Just south of Tiananmen Square in Beijing is Qianmen, a stately imperial gate from the Ming dynasty. Just west of Qianmen is China’s first Kentucky Fried Chicken. The flagship restaurant, opened on November 12, 1987, stood three stories high, sat over 500 customers, and, at the time, was the largest KFC anywhere. Thousands of Beijingers braved the two-hour wait in freezing weather when it opened, and the store had to call in police to help maintain order. That day, KFC sold 2,200 buckets of chicken and made 83,000 yuan.

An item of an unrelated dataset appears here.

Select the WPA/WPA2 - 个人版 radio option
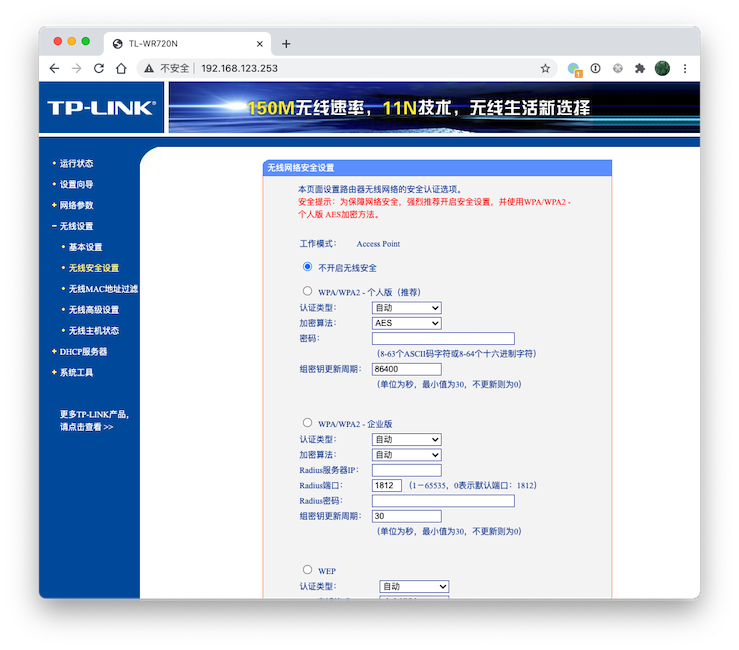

By 1988, the Qianmen branch was already KFC’s top-selling location among the restaurant’s 9,000-odd outlets. Average daily revenue at Qianmen exceeded 20,000 yuan, doubling to 40,000 yuan on busy days. The People’s Daily at the time quoted a KFC executive who said the company’s success “shows that China’s reform policies are good” and “Chinese people’s living standards are really improving.” Since then, KFC has become one of the most recognizable American brands in China, boasting over 5,600 restaurants in 1,200-plus cities and generating $5 billion in revenue in 2017. China is one of the few countries where KFCs outnumber McDonald’s.

Today, the first floor of that Qianmen restaurant still operates as a KFC, but much else has changed. KFC China is now owned by Yum China (Yum Brands was the parent company from 1997-2016 and PepsiCo had owned it previously) and is operated separately from other KFCs. Although Yum China is listed in New York and headquartered in Texas, it’s virtually a Chinese company.

The history of American fried chicken in China is a prism through which we can examine a key aspect of China’s reform and opening over the last 40 years—the dramatic changes in consumer markets and the services industry. That KFC was one of the first major experiments in China’s opening to the West has not been lost on the Chinese government. In commemorating the various milestones in China’s progress since reform and opening began in 1978, the official Chinese media proudly touts KFC as one of the many important “firsts.”

Indeed, KFC enjoyed significant first-mover advantage when it kickstarted China’s fast-food restaurant industry in the 1980s. It beat out local Chinese competition in the 1990s because of its increasingly sophisticated management techniques. And when faced with rising domestic competition and maturing consumer tastes in the 2000s, KFC adapted with significant localization efforts to avoid obsolescence.

1980s: First-Mover Advantage

KFC was not only the first foreign fast-food purveyor in China but, more importantly, it was also a pioneer of the fast-food restaurant experience. In the mid-1980s, most Chinese still ate at home or in the dull “socialist canteens” of their work units, where meals were either free or subsidized. Eating out was reserved for rare celebratory occasions like wedding banquets. The “American fast-food” concept was so foreign that when the Qianmen KFC opened, some Chinese customers waited for table service, asked servers for chopsticks, or brought their own pots for carry-out.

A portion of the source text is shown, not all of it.